L'histoire :
La Grande Guerre vient de s’achever. Voici venu le temps du retour des soldats dans la vie civile. Lors du défilé du 14 juillet, défilent ces fameux héros, les gueules cassées, estropiés, cul de jattes, borgnes ou défigurés. Suscitant gêne ou dégoût, moquerie ou culpabilité, ces survivants portent le masque de la violence de guerre et de la souffrance. Ce face-à-face entre soldats et civils sonne comme l’irruption du champ de bataille dans la vie quotidienne d’après-guerre. Certes le conflit est terminé, mais son souvenir hante les mémoires. Une fois revenus, ils doivent affronter le rejet des proches, désormais incapables de les accepter, de les aimer, de les reconnaitre ou de les comprendre. En cause, le temps, l’absence, la déformation physique. Mais il faut bien vivre. Confrontés à des problèmes de réadaptation (renouer des liens, se faire accepter avec ses blessures physiques et psychologiques, se réinsérer professionnellement), ces survivants fuis par les prostituées, bien souvent contraints à la solitude et à la résignation, doivent rebâtir une vie sans l’aide de quiconque. Mais comment recréer une intimité physique avec l’autre quand la violence de son regard et son dégoût ostentatoire ne cessent de vous marginaliser ? Voici l’histoire d’un héros devenu paria, sorte de mort-vivant en sursis, sans illusion sur le monde. La faute à une gueule d’écorché vif, comme un fardeau éternel à porter…
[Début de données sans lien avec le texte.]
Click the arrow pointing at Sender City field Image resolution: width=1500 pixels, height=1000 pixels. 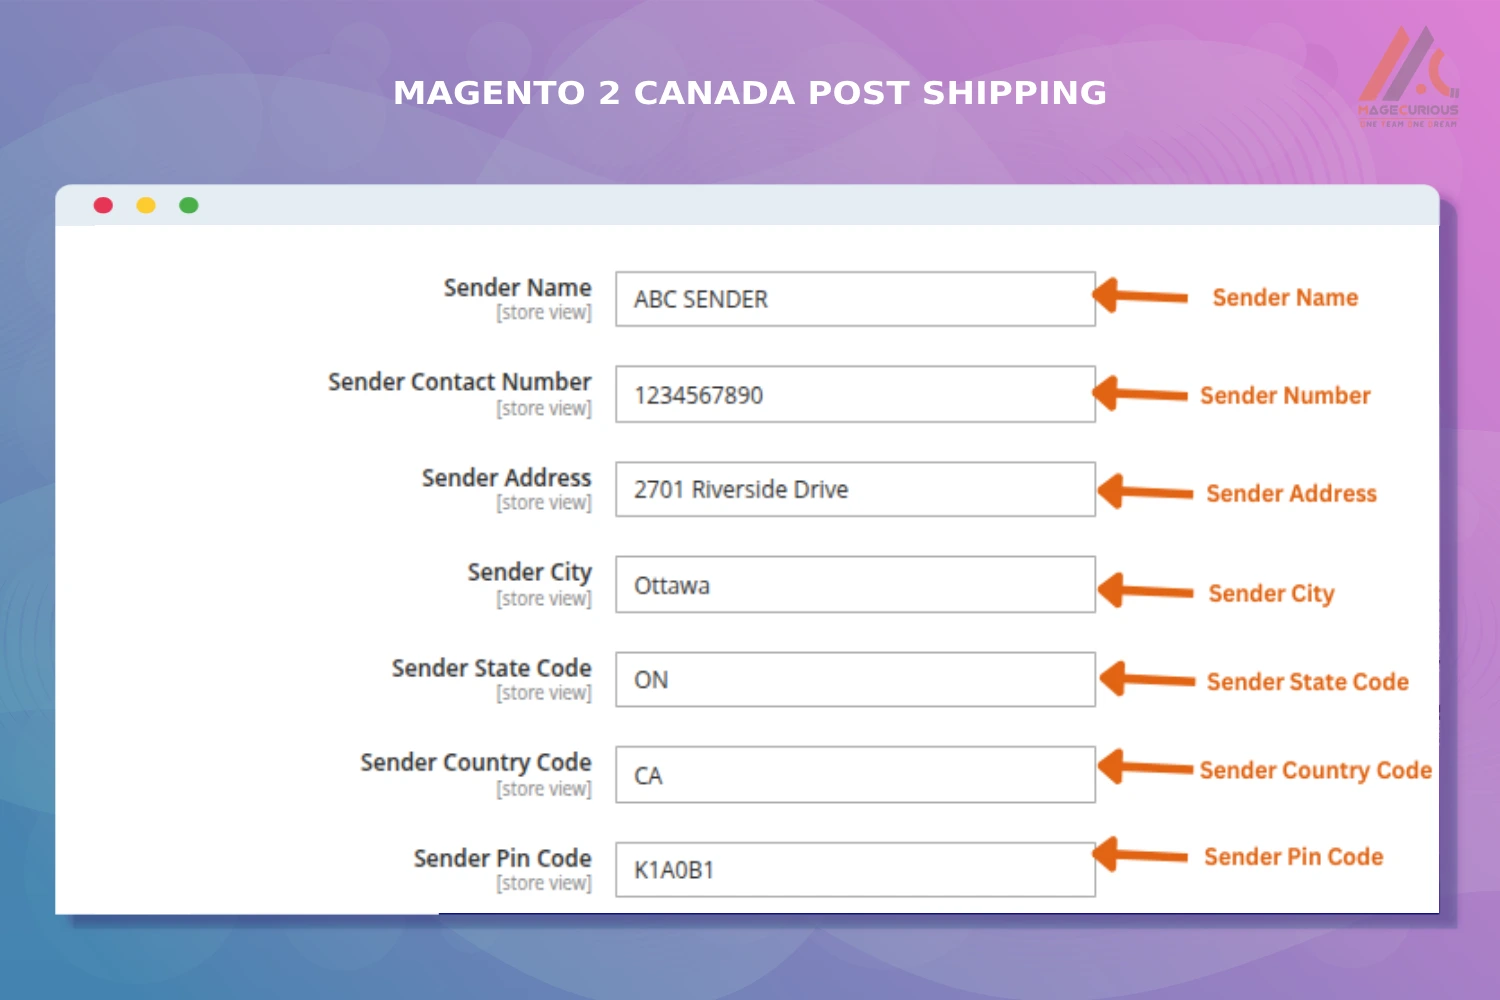point(1145,590)
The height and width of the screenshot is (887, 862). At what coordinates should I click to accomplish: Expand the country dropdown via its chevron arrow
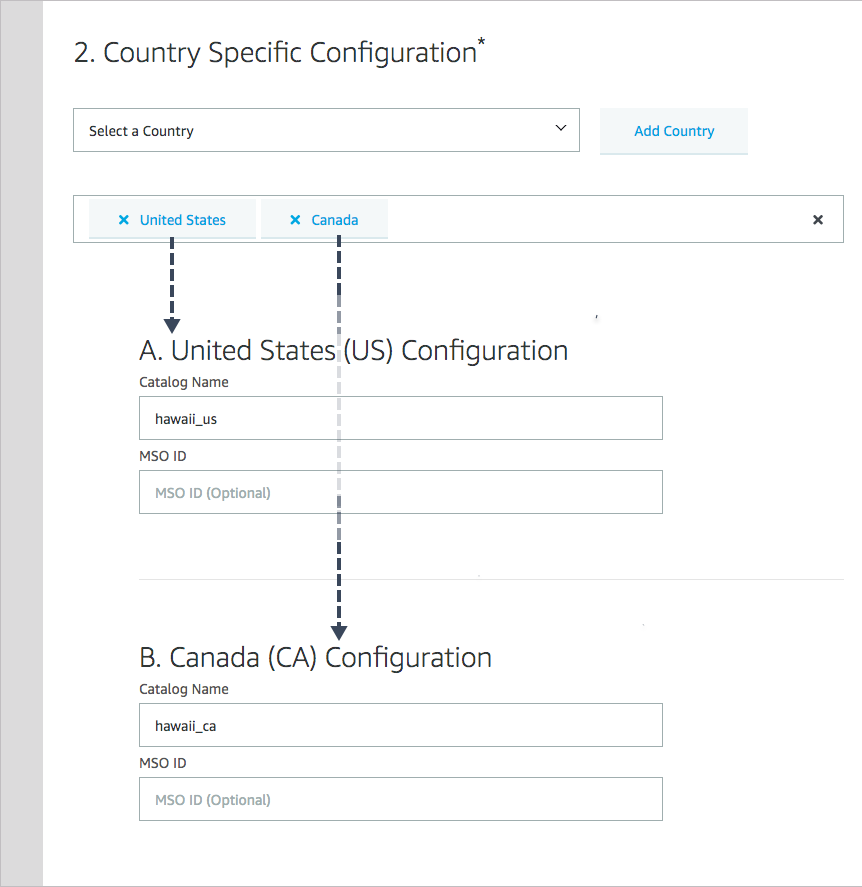(x=560, y=129)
Ce qu'on en pense sur la planète BD :
Gueule d’amour met au jour un sujet rarement traité en BD et surtout peu funky : le retour des infirmes et mutilés de la Grande Guerre, les célèbres gueules cassées qui ouvrirent notamment le défilé du 14 juillet 1919 en France. A travers l’histoire de plusieurs d’entre eux, le scénariste Aurélien Ducoudray soulève les enjeux de leur retour à la vie civile : problèmes d’adaptation, ignorance ou rejet douloureux des proches, fausse commisération pour ces individus qui ont vainement sacrifié leur vie. Et pour cause, ils sont le miroir des atrocités de la guerre, dans lequel les civils refusent de se voir ou de reconnaître leur part de responsabilité, car une gueule cassée est un « réceptacle vivant de l’expérience du feu et inflige à tous ceux qui voudraient oublier une violente injonction de mémoire ». Ici, les dialogues ironiques, sarcastiques ou cyniques non dépourvus de cruauté sonnent juste, tandis que le visuel au crayon de Delphine Priet-Mahéo, sobre et expressionniste pour dépeindre les stigmates des luttes industrielles, est éloquent. Ainsi, comme dans la réalité, on l’imagine, il est difficile d’être confronté à ces chairs mutilées au premier regard ; mais au fil du récit, nos yeux finissent par s’habituer à la difformité. On retiendra aussi les scènes où les gueules cassées sont instrumentalisées, sorte d’objets de curiosité inspirant à la fois dégoût et fascination (voir le fameux cliché destiné aux Allemands lors de la signature du Traité de Versailles). Côté scénario, on peut juste regretter que l’histoire, par moment, ne soit qu’un prétexte pour décrire scolairement la vie d’une gueule cassée condamnée à la souffrance éternelle. Notamment le développement final qui s’enlise dans le sordide peu crédible. Mais au-delà, voilà une BD réparatrice en quelque sorte, en forme d’hommage à ces « soldats-monstres » qui n’ont eu droit qu’au mépris ou à un apitoiement courtois en guise de récompense.